Cellulite is a concern that affects 1.4 billion women around the world; 85% of women aged 25-60 have cellulite, and 98% of women who are concerned by their cellulite are motivated to do something about it.
It is a common misconception that cellulite is a kind of fat. It is not. Everyone in reasonably good health has a layer fat just beneath the skin. This subcutaneous fat is necessary to cushion organs and regulate body temperature. We also have a meshwork of collagen fibres that give structure to the skin. Some of these fibrous bands called ‘septae’ hold fat cells in compartments below the skin surface, and when fat cells become enlarged they push against the skin. The fibrous bands anchor the skin, pulling down in that place and causing a dimpling effect, or cellulite.
Even slender, reasonably fit individuals can have cellulite. Factors that contribute to the appearance of cellulite include:
- Genetics – It seems to run in families.

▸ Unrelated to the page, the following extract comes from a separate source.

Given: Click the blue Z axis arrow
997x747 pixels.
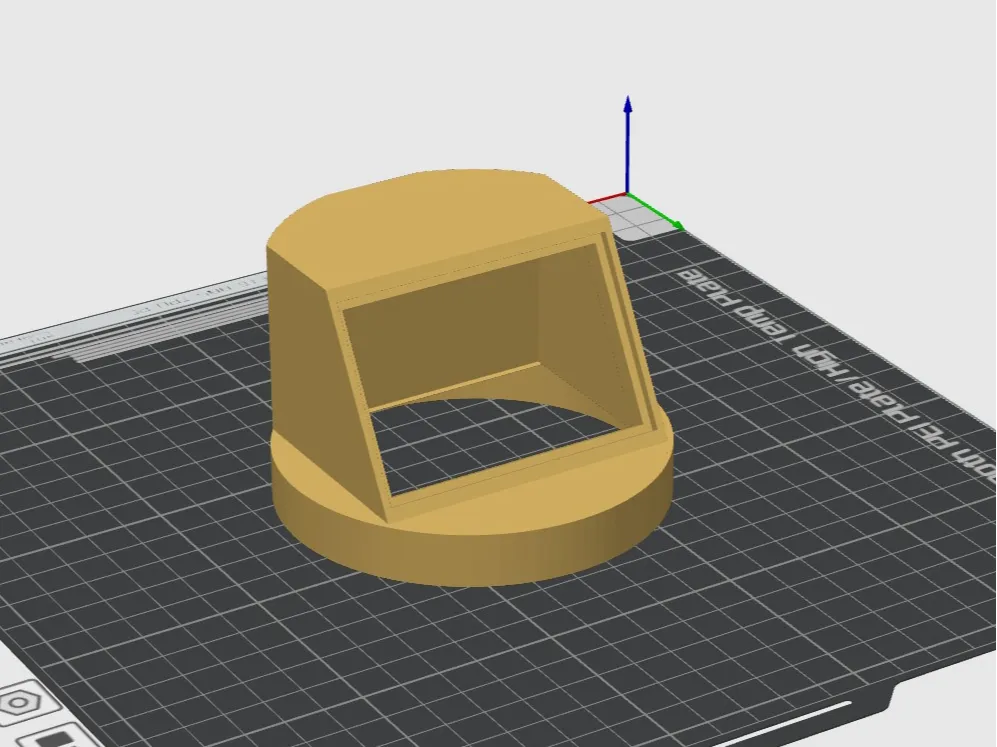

- Thin skin – It allows the connection points of fibre bands to show readily.
- Hormonal changes – They can cause skin to become thinner.
- Liposuction – In some cases, waves or rippling from liposuction accentuate natural cellulite.
- Fitness level – Toned muscles help to minimize dimples.
- Yo-yo dieting – Repeated weight loss and gain ultimately lowers lean muscle mass and increases fat percentage.
- Excess fat – There is simply more to push toward the surface.
- Diet – Alcohol, caffeine, and processed foods produce toxins that get trapped in subcutaneous tissues.
- Stress – Muscle tension prevents proper waste elimination.
- Hydration – Toxins cannot be efficiently flushed from the body with insufficient water intake.
- Smoking – Smoke constricts capillaries, weakening skin.
- Age – Connective bands become thicker and harder over time, usually in combination with thinner skin and reduced muscle tone.